==== TEXTO PARA LEITURA

Correio braziliense, n. 20803 , 07/05/2020. Política, p.4

 

Bolsonaro cobrou Moro sobre ação do Ibama

Simone Kafruni

07/05/2020

 

 

PODER » Em mensagem para o então ministro, presidente questionou a destruição de máquinas destinadas a desmatamento na Amazônia. Logo após, houve exonerações no órgão

Ao tentar confirmar uma troca de mensagens com o ex-ministro da Justiça e Segurança Pública Sergio Moro, mostrando o próprio celular, o presidente Jair Bolsonaro acabou revelando um diálogo no qual reclama da participação da Força Nacional (FN) nas operações do Instituto Brasileiro do Meio Ambiente e dos Recursos Naturais Renováveis (Ibama) contra grileiros na Amazônia. Na troca de mensagens, Bolsonaro cobra que a FN teria ajudado o órgão ambiental a destruir maquinário destinado ao desmatamento. A conversa coincide com várias exonerações no Ibama.

Bolsonaro mostrou o aplicativo de mensagem para provar que tinha enviado um link ao ex-juiz com notícia sobre a investigação de deputados bolsonaristas pela Polícia Federal. Acabou revelando, sem intenção, o outro diálogo. Foi possível ler a resposta de Moro, agora desafeto do presidente. “O Coronel Aginaldo da FN também nega envolvimento nas destruições. A FN só acompanha o Ibama nas operações para segurança dos agentes, mas não participa da destruição.” Moro se refere ao coronel Antônio Aginaldo de Oliveira, comandante da Força Nacional. O ex-ministro foi padrinho de casamento de Oliveira com a deputada federal Carla Zambelli (PSL-SP).

A conversa ocorreu uma semana após o ministro do Meio Ambiente, Ricardo Salles, ter exonerado o diretor de Proteção Ambiental do Ibama, Olivaldi Azevedo, atuante contra o desmatamento. A saída do diretor, por sua vez, ocorreu dois dias após a divulgação de uma operação do Ibama para tirar madeireiros e garimpeiros ilegais de terras indígenas no sul do Pará.

Uma semana após a exoneração de Azevedo, outros garimpos ilegais foram fechados para conter a disseminação do coronavírus. Depois dessas operações, o presidente do Ibama, Eduardo Fortunato Bim, a pedido do ministro Salles, demitiu o coordenador geral de fiscalização ambiental do Ibama, Renê Luiz de Oliveira, e o coordenador de Operações de Fiscalização, Hugo Ferreira Netto Loss.

Os dois são responsáveis pela repressão a crimes ambientais, como o desmatamento. A justificativa do Ministério do Meio Ambiente para as dispensas, na ocasião, foi que “é a prerrogativa do novo diretor escolher sua equipe”. O Ministério Público Federal abriu investigação sobre as exonerações.

========
==== DADOS FORNECIDOS

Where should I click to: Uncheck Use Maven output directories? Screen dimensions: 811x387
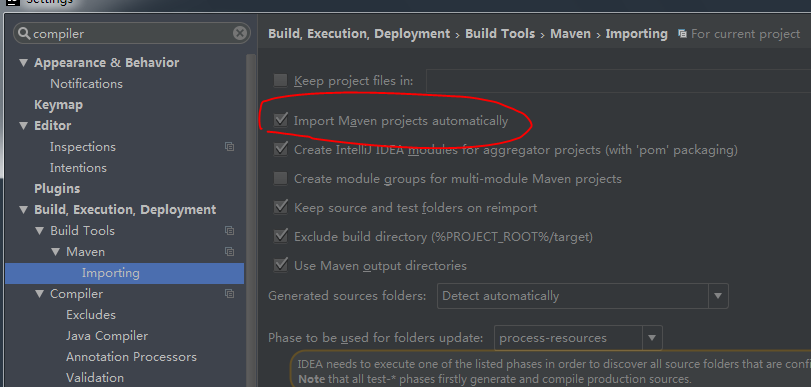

========
==== DADOS FORNECIDOS

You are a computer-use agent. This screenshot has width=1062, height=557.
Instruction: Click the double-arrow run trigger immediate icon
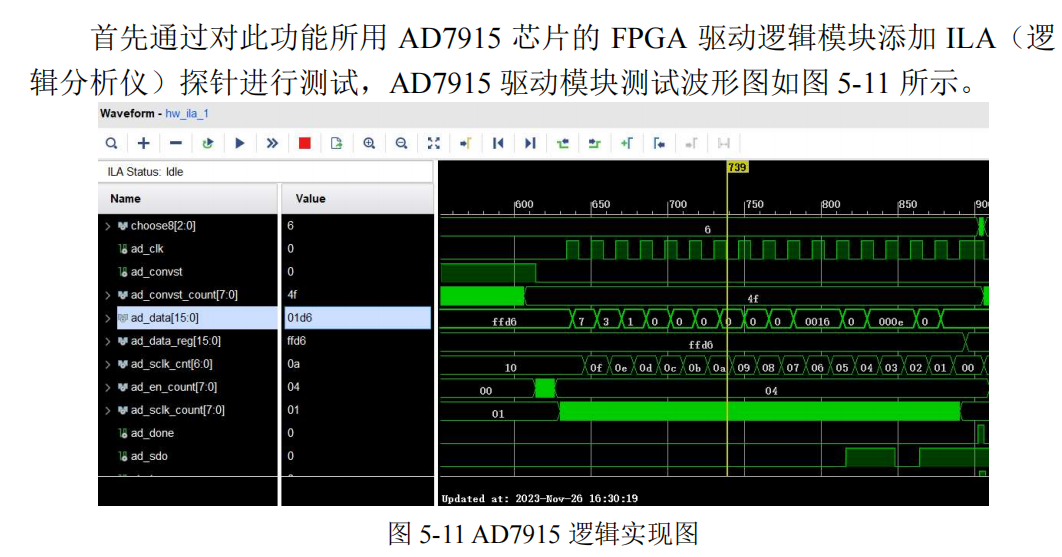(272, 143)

========

ORIENTAÇÃO:
Responda de acordo com o texto sobre a ação do Ibama:
(a) Quem é o comandante da Força Nacional a que Moro se refere na mensagem?
(b) Quantos dias depois da divulgação da operação no sul do Pará ocorreu a saída de Olivaldi Azevedo?
(c) Que justificativa o Ministério do Meio Ambiente deu para as dispensas?
As entradas não têm relação com o texto.

TAREFA CONCLUÍDA:
(a) O coronel Antônio Aginaldo de Oliveira.
(b) Dois dias.
(c) Que "é a prerrogativa do novo diretor escolher sua equipe".